Remarkably, though paying with your mobile phone has been possible for years at Starbucks, tipping with it hasn’t. The coffee giant is finally rectifying that, with an update to its mobile payment service that includes the ability to add a tip; it will roll out on iPhones in the US next week.
The change, says Linda Mills, a company spokeswoman, will apply to Starbucks’ own mobile app, which lets customers pay using the balance on a Starbucks loyalty card, but not to the wallet app from online-payments firm Square, which handles credit and debit-card payments for various retailers, Starbucks among them.
In some ways, the tipping feature will work like it does on other payment services, like Square: Users will be prompted to tip either nothing, $0.50, $1, or $2, at the push of a button. But Starbucks is also doing things a bit differently. Rather than prompting for a tip when you pay, it will instead nudge you with a mobile notification after the fact. “Once you leave, you’ll receive a push notification—or not, if you’ve already disabled that feature,” company spokeswoman Linda Mills told Quartz.

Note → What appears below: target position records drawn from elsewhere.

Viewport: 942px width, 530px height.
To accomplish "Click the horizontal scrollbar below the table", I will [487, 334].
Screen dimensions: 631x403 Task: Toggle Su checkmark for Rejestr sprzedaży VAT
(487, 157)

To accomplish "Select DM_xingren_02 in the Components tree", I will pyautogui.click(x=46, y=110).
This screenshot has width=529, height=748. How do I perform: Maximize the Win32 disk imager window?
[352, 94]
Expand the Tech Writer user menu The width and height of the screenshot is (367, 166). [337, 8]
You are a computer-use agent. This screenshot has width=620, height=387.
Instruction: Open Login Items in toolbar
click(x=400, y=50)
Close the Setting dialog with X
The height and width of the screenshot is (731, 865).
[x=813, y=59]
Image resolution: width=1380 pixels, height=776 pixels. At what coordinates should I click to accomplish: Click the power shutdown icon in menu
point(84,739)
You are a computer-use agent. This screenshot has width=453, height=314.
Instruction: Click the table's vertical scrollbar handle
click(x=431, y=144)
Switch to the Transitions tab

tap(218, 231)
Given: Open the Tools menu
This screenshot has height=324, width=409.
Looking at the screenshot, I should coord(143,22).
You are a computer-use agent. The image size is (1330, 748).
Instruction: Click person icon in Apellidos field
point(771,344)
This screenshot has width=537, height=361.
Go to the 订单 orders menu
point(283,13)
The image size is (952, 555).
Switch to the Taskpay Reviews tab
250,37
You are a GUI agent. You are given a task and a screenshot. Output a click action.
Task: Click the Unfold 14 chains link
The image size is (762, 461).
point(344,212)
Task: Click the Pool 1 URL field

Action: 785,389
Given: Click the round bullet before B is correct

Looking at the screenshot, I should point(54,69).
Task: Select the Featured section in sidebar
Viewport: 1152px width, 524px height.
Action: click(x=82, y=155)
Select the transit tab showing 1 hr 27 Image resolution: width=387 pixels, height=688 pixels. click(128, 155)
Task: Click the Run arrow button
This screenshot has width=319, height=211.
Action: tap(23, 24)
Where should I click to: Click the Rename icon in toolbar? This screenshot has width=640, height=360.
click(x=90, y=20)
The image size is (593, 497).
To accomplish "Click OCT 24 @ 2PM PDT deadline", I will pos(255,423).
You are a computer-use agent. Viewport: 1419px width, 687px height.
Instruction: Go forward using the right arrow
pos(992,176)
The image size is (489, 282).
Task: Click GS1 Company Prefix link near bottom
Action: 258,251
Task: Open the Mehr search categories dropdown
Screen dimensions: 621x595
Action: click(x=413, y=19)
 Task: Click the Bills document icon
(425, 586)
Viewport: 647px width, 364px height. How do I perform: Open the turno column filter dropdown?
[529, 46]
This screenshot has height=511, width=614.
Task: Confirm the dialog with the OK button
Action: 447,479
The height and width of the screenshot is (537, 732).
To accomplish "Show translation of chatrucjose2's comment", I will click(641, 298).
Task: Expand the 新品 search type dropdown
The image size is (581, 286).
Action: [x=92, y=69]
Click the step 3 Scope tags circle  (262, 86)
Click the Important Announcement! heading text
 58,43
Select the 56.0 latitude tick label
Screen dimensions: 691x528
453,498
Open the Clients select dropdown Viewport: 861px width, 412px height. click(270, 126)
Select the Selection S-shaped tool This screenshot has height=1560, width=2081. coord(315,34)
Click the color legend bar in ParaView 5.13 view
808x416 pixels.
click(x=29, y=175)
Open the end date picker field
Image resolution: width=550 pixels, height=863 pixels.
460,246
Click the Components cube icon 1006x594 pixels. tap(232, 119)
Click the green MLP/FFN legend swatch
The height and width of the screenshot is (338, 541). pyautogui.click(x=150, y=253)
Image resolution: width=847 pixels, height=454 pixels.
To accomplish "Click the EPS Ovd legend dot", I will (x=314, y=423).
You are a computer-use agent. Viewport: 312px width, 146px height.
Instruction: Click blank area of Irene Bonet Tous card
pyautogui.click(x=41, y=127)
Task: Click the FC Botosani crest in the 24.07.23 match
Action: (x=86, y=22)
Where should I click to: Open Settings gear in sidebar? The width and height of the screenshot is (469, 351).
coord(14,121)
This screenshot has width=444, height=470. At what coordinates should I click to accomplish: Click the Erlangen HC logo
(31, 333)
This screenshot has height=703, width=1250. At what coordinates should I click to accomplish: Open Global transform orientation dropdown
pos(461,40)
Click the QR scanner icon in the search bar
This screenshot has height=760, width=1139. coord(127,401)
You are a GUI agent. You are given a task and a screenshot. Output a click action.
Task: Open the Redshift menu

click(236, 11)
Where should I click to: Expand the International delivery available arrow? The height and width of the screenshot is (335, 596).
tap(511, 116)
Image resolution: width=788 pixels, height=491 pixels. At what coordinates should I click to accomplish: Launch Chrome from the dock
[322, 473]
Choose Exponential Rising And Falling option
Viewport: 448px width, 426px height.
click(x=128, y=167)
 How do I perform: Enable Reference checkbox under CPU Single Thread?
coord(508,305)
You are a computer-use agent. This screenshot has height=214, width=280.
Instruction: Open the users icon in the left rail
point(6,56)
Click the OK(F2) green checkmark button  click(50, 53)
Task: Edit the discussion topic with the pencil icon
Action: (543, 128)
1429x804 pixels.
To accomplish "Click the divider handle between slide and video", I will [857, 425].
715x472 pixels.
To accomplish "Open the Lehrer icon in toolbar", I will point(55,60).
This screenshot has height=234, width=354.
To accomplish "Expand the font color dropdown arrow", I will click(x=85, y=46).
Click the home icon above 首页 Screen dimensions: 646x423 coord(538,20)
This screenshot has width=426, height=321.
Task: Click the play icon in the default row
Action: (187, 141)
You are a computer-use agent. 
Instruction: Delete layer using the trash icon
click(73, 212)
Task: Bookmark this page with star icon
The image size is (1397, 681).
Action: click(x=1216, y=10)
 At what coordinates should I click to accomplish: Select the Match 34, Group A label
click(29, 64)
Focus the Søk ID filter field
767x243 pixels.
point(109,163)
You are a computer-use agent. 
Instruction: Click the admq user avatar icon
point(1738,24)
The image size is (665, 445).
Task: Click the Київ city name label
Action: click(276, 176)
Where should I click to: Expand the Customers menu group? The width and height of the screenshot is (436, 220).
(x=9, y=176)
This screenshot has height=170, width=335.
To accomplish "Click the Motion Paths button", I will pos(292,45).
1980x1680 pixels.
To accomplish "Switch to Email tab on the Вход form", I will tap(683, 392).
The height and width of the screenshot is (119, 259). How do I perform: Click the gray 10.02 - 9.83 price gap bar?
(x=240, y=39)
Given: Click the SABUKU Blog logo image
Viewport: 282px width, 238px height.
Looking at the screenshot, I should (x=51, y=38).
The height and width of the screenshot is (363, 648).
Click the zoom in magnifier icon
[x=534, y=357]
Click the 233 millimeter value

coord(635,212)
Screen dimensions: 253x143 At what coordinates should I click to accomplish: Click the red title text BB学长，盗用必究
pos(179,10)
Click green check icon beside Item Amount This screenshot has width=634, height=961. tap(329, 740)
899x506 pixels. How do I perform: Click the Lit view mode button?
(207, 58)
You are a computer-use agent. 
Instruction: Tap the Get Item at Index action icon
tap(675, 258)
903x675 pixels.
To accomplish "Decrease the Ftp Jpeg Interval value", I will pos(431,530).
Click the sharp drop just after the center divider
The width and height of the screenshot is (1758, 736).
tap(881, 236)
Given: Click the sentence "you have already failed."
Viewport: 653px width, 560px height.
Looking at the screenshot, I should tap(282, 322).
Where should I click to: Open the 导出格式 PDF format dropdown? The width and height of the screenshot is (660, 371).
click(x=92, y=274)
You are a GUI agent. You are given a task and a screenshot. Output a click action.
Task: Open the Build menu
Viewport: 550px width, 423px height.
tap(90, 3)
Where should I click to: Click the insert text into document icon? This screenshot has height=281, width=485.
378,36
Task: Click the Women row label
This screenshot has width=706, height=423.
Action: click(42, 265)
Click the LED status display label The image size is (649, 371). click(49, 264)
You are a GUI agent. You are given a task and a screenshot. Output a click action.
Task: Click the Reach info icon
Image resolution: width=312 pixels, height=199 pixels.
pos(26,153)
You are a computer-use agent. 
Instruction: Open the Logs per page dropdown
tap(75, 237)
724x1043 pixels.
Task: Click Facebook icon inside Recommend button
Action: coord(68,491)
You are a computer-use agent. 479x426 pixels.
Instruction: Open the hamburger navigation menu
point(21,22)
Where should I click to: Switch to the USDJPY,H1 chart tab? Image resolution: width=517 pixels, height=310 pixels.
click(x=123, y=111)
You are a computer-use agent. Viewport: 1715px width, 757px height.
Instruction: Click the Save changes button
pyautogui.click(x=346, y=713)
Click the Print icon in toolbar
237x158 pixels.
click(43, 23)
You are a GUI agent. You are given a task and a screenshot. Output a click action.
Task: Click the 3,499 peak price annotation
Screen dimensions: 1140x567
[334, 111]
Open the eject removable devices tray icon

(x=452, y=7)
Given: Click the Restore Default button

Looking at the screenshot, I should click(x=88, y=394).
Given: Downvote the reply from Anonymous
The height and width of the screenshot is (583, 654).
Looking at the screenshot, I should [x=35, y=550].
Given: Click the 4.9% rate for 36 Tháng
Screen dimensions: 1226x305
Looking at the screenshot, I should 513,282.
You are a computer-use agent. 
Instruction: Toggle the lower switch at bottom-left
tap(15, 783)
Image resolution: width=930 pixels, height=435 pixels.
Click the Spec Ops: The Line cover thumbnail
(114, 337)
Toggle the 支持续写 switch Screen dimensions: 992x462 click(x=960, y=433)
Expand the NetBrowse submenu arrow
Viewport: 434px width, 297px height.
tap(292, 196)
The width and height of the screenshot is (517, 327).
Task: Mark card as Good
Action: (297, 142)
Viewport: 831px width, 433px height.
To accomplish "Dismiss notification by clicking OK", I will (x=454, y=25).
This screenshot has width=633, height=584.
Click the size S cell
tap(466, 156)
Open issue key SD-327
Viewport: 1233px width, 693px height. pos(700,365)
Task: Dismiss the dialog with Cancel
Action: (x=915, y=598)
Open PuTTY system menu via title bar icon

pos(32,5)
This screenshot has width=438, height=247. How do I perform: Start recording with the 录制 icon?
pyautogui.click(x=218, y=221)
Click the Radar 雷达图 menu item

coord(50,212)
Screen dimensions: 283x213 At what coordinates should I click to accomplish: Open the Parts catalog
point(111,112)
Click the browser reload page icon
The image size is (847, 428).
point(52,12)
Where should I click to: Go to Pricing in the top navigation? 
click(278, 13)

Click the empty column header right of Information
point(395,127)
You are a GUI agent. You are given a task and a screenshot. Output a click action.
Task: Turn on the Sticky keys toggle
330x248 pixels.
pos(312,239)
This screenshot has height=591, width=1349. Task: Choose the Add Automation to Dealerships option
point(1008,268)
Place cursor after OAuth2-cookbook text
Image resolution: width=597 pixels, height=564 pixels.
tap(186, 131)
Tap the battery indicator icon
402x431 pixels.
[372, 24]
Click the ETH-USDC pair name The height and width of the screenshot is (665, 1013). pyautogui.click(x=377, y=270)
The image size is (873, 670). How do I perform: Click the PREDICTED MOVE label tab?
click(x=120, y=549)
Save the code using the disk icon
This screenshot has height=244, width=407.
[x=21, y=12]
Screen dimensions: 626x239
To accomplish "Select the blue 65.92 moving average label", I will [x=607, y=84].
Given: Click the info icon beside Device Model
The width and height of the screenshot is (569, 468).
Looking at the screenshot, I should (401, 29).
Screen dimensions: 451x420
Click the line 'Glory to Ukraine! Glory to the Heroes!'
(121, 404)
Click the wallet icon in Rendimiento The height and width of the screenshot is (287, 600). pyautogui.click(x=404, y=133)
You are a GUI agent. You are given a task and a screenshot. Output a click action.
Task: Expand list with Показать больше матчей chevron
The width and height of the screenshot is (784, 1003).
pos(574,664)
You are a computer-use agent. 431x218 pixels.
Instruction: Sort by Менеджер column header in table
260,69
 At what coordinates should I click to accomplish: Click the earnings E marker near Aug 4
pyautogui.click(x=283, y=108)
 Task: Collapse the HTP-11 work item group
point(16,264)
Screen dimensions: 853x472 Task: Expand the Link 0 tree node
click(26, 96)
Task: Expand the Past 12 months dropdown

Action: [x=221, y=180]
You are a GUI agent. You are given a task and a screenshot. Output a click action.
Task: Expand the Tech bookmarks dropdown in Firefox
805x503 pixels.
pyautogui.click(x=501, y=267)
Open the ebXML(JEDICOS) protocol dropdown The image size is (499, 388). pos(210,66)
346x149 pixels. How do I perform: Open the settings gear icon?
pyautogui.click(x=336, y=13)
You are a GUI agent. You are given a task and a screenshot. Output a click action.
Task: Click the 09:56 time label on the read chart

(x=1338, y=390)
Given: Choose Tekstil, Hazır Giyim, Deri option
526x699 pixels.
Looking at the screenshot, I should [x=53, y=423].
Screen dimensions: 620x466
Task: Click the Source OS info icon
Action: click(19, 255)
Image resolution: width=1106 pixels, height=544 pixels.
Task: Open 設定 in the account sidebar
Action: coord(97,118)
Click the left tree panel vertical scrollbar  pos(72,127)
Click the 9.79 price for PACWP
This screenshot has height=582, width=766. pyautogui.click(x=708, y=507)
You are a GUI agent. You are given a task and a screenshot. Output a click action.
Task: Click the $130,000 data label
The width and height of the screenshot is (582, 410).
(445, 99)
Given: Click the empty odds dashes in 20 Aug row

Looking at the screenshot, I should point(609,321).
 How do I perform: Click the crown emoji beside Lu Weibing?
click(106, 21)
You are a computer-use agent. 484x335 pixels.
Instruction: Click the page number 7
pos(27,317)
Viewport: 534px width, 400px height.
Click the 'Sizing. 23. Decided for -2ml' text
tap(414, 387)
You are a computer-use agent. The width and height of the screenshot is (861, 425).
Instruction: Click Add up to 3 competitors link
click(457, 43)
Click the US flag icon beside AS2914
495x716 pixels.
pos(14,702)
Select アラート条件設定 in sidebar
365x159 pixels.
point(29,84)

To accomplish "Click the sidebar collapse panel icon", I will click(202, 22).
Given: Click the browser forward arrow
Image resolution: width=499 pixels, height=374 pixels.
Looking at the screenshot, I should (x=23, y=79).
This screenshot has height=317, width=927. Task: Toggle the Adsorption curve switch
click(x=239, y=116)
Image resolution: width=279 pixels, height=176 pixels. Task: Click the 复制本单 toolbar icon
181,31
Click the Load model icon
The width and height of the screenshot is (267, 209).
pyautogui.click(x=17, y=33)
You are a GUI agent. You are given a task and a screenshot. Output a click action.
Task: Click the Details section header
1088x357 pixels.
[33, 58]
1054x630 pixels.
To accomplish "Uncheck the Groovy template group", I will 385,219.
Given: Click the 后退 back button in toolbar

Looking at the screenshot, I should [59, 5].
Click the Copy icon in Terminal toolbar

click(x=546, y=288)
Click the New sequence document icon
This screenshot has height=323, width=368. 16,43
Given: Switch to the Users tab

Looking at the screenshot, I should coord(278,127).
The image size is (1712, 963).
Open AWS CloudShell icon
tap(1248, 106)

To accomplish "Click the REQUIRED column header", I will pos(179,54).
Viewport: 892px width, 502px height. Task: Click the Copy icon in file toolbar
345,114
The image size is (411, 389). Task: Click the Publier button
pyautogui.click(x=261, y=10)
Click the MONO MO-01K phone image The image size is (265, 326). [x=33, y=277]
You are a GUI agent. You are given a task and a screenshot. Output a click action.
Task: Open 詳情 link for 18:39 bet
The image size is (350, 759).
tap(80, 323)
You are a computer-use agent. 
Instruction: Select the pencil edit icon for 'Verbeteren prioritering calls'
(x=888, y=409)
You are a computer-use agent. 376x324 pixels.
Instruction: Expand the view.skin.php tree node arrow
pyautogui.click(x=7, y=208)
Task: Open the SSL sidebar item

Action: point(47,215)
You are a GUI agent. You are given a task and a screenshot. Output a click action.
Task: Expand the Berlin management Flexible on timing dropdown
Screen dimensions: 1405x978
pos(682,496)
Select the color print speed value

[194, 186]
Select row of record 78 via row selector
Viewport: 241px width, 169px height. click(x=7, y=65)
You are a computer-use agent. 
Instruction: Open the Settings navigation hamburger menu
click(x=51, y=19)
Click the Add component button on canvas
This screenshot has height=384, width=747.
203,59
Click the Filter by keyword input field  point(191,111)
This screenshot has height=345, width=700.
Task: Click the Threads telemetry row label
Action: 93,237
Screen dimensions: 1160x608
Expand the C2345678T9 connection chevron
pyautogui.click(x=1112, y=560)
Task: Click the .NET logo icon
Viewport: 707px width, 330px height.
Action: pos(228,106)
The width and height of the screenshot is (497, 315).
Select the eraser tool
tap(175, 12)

There’ll be a two-hour window for adding a tip to the transaction. (Square Wallet already offers a similar window at other retailers.)
This dodges some of the manipulative subtleties inherent in many other services—namely, it doesn’t guilt customers into tipping in front of a server or cashier. That could make tipping more merit-based. It also helps speed things up; customers won’t linger at the counter while contemplating whether to tip or not to tip.
If there’s any worry, it’s that this could lead to a drop-off in tipping. Customers will be able to put off forking over an extra dollar or two until the two-hour window is up, and it’s no longer an option.
Unlike many restaurants, however Starbucks pays its employees more than the minimum wage, which means they aren’t as dependent on tips. That gives Starbucks the leeway to experiment. “This is new for us. It will be interesting to see how customers respond,” Mills said. And Starbucks will, at the very least, have a hefty sample size to cull from. More than 10 million people use its mobile app, which accounts for over 11% of its weekly transactions.